The role of a highly centralized administration of the Program is controversial. On the one hand, the federal government has initiated it, provided regions with additional funding, made the campaign a priority of health policy. The centralized leverage is needed to involve providers in preventive activities and to control their actual implementation, as well as to promote participation of people in check-ups and screenings.
On the other hand, a highly centralized pattern of the Program design and implementation has a number of drawbacks.
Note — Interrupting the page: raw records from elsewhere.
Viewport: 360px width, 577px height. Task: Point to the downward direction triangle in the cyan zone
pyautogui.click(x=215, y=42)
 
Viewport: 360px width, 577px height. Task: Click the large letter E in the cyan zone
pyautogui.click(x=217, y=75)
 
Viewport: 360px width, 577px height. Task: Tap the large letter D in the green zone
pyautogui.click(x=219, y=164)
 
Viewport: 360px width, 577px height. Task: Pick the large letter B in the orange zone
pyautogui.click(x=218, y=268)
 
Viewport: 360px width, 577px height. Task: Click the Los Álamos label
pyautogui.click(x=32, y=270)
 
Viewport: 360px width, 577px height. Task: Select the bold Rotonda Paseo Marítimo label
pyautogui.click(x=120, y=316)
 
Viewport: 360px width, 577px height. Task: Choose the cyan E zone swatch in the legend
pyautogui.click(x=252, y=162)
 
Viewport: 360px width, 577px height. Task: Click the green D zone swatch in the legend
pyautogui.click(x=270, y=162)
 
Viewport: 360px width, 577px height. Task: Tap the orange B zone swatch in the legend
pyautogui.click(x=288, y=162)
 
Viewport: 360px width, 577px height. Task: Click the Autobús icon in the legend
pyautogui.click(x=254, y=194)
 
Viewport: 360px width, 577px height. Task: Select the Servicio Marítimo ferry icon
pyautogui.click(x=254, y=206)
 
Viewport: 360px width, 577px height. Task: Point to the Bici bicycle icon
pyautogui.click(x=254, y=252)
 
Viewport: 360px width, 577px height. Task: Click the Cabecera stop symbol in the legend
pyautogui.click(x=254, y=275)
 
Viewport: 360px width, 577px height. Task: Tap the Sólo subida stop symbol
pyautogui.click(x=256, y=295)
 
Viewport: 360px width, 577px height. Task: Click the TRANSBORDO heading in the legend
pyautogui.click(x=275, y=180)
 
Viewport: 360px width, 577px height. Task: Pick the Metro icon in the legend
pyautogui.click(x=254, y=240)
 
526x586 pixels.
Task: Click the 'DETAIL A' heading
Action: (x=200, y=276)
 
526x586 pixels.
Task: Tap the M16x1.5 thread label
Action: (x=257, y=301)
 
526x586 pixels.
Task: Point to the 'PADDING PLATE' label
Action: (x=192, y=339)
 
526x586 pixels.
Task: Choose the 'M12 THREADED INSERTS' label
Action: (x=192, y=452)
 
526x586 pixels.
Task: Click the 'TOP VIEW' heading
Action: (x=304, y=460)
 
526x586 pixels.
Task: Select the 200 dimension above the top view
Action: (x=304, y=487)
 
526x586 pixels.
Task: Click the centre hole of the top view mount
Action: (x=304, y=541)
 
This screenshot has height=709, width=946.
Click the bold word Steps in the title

Uniform target population groups and a set of preventive activities limit the flexibility of regions in responding to local needs and special conditions – variation in the disease incidence, the capacity of PHC, the most vulnerable population groups. Centrally established indicators of the population coverage, volumes of preventive care and the number of identified illnesses make regional health authorities and PHC providers look for the ways to reach the targets irrespective of the local capacity to treat new cases. The professional autonomy of physicians to select their own patterns of preventive work is limited by a chain of vertically determined rules.
Reporting and monitoring of the Program outcomes follows the logic of the centralized administration and politically loaded campaigns. The federal MoH makes an emphasis on easily attainable indicators and targets so that to ensure and to show the progress. The actual health gains due to the dispensarization are beyond the scope of monitoring. To the best of our knowledge, there are no attempts to assess: a) the impact of specific tests and screenings on the identification of new cases, b) the actual coverage, specific activities and health outcomes of the follow-up dispensary surveillance, c) the cost of specific preventive services, d) the cost effectiveness of the entire Program and its elements. This is a serious limitation for the Program adjustment to the activities with the highest health gains and cost effectiveness. A virtual absence of a sound measurement and monitoring can hardly be attributed to the lack of qualification. Rather, it is a by-product of a command-and-control governance of the health system.